A senior public servant told a Social Services official to tone down language indicating the robodebt welfare management scheme wouldn’t be lawful before it was introduced.
Andrew Whitecross, from the Social Services department, told the royal commission investigating the scheme it “couldn’t be clearer” calculating welfare debts based on an average income would require laws to be changed in 2015.
The scheme, which went from 2015 until 2020, wrongly recovered more than $750 million from 381,000 people, with a number of victims committing suicide while being pursued for false debts.
Mr Whitecross strongly advised against using income averaging in 2015 and said he was surprised to learn the scheme was implemented the following year.
He told the commission he’d had a meeting with Social Services’ Cath Halbert and Human Services’ Mark Withnell in 2015 where he outlined income averaging wouldn’t be legal. He said Mr Withnell was frustrated with the feedback because it could mean a promised $1.2 billion saving wasn’t achieved.

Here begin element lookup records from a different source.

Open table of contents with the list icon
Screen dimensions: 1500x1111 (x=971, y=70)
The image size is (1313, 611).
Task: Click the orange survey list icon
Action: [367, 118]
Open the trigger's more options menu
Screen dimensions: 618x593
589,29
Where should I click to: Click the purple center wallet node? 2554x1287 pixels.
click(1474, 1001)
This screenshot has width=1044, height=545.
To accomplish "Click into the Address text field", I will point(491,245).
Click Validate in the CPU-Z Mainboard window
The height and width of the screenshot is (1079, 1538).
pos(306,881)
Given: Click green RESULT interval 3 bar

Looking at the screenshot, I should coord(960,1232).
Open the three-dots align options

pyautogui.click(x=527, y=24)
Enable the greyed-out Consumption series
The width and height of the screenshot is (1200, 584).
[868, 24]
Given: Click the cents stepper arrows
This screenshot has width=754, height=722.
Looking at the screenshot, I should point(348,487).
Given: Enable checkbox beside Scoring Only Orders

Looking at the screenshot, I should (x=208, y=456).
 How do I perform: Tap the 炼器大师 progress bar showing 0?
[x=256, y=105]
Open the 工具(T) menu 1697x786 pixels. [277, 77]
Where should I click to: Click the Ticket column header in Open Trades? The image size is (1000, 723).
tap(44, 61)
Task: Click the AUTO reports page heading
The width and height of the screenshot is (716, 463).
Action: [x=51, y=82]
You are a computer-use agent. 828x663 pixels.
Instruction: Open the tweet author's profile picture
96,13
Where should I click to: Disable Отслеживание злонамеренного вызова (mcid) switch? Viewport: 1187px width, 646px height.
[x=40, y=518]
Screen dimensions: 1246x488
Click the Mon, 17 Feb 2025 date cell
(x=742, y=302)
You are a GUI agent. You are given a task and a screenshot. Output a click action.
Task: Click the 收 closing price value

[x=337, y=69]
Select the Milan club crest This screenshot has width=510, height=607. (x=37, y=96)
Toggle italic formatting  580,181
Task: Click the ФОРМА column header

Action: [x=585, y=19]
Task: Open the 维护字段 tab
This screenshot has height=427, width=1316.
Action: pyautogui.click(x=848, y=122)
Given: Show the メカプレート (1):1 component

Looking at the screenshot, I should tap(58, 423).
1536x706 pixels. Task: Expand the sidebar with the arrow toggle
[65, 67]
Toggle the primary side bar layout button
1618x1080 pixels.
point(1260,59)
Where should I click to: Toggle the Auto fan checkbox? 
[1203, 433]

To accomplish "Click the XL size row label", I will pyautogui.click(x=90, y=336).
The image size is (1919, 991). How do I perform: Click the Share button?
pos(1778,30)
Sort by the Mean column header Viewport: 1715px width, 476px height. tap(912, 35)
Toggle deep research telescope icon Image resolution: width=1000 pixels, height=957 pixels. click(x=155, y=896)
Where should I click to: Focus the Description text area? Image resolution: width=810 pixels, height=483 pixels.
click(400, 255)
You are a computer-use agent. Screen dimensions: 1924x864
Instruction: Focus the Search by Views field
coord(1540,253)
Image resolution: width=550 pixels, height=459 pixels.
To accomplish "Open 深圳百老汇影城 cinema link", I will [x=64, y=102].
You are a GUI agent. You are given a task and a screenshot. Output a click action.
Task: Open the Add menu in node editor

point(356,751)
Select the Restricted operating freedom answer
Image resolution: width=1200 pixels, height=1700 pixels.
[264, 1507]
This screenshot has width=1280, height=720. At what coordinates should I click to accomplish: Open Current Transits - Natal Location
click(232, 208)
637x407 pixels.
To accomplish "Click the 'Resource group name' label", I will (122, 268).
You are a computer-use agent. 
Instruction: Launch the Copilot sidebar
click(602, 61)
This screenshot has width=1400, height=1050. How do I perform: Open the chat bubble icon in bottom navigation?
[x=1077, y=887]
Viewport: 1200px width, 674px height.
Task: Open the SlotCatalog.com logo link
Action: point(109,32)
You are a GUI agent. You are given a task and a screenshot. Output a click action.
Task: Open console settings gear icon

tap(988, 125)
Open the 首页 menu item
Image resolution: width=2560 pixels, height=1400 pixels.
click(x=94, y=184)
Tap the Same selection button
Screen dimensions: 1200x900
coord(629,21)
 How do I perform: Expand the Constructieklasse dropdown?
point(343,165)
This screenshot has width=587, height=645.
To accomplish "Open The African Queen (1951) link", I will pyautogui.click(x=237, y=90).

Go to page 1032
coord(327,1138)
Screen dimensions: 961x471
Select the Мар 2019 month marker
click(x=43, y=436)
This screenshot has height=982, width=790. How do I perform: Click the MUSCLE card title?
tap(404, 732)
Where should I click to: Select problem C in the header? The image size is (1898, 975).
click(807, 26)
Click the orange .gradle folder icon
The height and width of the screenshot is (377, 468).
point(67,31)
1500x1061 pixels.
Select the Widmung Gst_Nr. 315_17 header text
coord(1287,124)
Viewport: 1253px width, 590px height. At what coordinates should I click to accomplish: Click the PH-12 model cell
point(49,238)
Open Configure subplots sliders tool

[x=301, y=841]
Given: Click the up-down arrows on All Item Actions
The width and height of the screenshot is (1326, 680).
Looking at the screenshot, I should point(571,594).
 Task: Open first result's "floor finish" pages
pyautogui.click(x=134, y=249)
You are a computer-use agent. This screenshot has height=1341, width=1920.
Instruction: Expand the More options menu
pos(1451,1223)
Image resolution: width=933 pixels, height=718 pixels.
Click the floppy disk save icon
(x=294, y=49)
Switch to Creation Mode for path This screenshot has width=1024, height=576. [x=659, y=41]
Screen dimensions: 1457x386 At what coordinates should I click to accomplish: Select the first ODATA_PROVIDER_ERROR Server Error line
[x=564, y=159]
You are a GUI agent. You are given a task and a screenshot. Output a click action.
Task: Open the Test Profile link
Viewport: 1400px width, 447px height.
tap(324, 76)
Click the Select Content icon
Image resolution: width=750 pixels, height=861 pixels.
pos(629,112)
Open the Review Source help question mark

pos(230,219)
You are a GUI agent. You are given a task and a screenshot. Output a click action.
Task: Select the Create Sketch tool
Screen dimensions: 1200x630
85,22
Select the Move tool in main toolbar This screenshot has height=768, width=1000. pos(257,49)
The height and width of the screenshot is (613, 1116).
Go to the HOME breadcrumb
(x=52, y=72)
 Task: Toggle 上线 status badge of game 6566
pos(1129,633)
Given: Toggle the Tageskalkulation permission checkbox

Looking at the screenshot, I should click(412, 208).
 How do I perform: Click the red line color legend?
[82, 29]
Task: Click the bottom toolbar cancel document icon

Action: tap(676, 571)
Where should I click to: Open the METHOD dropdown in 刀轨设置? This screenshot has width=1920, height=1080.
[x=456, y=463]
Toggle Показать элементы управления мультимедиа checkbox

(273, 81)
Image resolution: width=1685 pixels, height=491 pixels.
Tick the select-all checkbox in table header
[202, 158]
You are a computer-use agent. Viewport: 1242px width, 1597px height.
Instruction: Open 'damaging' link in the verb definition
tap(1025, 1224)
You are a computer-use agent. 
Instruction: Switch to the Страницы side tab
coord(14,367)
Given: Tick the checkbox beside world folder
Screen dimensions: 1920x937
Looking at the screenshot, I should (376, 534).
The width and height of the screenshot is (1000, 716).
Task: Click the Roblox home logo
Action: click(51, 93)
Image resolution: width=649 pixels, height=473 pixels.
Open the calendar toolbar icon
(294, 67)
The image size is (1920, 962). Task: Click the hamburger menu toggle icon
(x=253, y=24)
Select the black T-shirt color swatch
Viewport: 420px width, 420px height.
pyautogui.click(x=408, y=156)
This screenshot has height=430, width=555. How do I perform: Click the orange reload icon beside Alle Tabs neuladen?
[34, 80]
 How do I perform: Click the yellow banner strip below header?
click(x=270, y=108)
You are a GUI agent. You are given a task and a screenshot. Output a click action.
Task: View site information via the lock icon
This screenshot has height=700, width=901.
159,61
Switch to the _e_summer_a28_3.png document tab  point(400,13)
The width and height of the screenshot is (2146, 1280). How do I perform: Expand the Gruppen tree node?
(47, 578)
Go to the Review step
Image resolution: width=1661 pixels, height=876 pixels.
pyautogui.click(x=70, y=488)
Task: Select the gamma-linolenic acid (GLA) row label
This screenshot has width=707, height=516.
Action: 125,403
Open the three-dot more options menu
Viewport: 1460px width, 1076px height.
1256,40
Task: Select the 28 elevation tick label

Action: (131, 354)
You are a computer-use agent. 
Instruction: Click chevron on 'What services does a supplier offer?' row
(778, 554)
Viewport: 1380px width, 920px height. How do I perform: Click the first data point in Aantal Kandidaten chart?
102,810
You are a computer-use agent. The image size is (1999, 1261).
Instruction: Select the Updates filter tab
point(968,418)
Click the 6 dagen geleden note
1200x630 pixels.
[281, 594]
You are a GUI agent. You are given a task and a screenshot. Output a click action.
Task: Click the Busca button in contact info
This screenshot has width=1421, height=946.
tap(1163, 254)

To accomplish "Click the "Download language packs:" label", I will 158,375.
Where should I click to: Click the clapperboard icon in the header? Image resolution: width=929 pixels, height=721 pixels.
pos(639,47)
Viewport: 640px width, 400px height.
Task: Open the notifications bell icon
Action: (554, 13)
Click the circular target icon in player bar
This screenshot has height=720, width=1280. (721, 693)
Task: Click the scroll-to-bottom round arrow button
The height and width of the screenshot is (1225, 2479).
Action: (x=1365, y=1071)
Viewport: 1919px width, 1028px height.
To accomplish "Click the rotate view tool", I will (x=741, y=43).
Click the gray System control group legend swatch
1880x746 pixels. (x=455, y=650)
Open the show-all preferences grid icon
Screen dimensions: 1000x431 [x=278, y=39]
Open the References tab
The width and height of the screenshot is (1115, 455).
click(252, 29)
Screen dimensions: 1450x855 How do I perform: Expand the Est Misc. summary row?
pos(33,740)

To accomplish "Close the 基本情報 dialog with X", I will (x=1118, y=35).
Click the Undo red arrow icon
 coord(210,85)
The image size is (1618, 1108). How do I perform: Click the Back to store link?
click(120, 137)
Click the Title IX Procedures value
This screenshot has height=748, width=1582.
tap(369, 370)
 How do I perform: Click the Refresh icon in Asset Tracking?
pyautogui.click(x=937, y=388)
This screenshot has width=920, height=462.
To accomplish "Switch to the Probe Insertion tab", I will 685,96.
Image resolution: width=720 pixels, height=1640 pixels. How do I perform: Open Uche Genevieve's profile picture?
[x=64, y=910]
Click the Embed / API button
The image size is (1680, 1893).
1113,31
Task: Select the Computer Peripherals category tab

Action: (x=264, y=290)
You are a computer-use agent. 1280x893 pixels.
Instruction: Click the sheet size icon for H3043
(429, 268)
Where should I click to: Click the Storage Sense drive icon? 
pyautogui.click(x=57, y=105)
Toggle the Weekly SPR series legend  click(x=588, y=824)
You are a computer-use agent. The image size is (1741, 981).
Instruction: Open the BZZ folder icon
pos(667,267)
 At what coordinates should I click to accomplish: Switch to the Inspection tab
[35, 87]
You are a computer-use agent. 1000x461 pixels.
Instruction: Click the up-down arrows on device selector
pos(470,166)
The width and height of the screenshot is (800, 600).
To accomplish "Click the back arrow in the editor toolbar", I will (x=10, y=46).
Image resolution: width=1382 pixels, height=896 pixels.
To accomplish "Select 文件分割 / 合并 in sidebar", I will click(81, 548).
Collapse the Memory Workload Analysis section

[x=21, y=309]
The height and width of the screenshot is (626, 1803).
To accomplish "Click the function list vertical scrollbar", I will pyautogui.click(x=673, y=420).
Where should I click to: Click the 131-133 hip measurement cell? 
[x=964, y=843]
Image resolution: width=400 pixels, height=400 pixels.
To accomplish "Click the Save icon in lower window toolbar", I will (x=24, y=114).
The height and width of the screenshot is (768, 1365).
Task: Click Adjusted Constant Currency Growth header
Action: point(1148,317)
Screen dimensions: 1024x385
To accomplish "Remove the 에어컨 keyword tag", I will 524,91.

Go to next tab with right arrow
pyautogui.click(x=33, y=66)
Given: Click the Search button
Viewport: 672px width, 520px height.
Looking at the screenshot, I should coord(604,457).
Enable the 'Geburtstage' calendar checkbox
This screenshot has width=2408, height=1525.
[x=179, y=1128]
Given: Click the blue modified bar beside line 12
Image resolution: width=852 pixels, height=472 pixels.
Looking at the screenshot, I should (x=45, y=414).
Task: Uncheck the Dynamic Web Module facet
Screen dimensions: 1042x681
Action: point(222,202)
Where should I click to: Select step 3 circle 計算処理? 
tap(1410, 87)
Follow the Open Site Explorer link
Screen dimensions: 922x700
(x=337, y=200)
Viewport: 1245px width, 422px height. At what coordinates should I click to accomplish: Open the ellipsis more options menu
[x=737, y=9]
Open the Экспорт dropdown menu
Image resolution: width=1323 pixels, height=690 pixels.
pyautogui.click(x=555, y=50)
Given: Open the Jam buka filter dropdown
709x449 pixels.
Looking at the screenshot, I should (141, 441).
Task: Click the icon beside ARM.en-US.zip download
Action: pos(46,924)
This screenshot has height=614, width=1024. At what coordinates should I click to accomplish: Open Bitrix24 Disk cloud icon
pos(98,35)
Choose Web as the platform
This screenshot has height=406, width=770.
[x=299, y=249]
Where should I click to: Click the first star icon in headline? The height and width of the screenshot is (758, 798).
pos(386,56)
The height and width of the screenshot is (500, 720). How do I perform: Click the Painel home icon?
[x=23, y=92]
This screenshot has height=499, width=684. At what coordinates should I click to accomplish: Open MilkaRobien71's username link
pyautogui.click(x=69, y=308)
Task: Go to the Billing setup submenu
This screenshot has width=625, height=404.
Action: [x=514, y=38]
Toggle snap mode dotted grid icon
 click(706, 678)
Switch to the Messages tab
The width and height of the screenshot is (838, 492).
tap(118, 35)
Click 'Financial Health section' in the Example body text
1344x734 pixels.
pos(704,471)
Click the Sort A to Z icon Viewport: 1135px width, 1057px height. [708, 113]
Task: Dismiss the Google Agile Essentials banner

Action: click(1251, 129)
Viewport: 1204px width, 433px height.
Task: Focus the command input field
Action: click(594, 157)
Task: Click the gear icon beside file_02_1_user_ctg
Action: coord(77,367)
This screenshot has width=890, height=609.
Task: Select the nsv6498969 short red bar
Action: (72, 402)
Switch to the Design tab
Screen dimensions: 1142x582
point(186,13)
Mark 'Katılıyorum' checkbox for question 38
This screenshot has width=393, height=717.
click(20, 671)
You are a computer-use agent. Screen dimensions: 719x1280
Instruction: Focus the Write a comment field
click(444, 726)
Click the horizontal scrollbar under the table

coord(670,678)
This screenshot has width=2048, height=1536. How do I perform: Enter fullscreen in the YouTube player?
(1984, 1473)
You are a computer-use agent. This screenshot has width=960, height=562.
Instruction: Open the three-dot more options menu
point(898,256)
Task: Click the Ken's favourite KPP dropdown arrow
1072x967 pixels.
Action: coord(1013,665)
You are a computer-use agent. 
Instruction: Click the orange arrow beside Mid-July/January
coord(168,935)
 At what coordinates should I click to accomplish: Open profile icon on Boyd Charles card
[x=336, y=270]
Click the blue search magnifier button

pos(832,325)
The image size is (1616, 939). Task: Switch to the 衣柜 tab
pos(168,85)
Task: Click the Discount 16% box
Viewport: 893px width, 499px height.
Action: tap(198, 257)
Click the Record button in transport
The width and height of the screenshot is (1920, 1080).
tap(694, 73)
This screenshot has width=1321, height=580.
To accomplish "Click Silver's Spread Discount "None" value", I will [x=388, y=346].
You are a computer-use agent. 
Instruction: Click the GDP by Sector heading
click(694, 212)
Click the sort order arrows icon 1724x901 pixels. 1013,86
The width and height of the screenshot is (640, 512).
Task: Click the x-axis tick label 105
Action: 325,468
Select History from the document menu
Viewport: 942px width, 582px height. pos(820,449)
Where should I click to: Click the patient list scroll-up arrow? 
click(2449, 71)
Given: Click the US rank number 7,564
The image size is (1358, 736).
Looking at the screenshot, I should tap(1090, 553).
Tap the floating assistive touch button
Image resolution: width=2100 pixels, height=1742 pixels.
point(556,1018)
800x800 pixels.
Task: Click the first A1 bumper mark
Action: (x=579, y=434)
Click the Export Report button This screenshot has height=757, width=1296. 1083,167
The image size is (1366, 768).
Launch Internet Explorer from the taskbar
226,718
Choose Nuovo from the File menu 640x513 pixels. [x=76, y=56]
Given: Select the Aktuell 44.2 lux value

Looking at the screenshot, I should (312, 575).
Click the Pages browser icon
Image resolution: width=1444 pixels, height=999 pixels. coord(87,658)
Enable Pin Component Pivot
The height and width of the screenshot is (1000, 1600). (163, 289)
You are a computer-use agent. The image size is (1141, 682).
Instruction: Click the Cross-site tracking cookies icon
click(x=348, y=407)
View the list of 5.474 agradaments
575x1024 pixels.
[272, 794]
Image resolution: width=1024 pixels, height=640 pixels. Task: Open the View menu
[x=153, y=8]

Of the saving, Mr Whitecross later added: “It was a sense … this was a number that had come out of a methodology, but the number itself was a goal of the process”.
The commission heard he was told by Ms Halbert that DHS deputy secretary Malisa Golightly “didn’t want us to go in so hard” with feedback income averaging was illegal.
Asked by senior counsel assisting the commission Justin Greggery if he had pushed back, Mr Whitecross said he had but she had continued to ask him to change the language.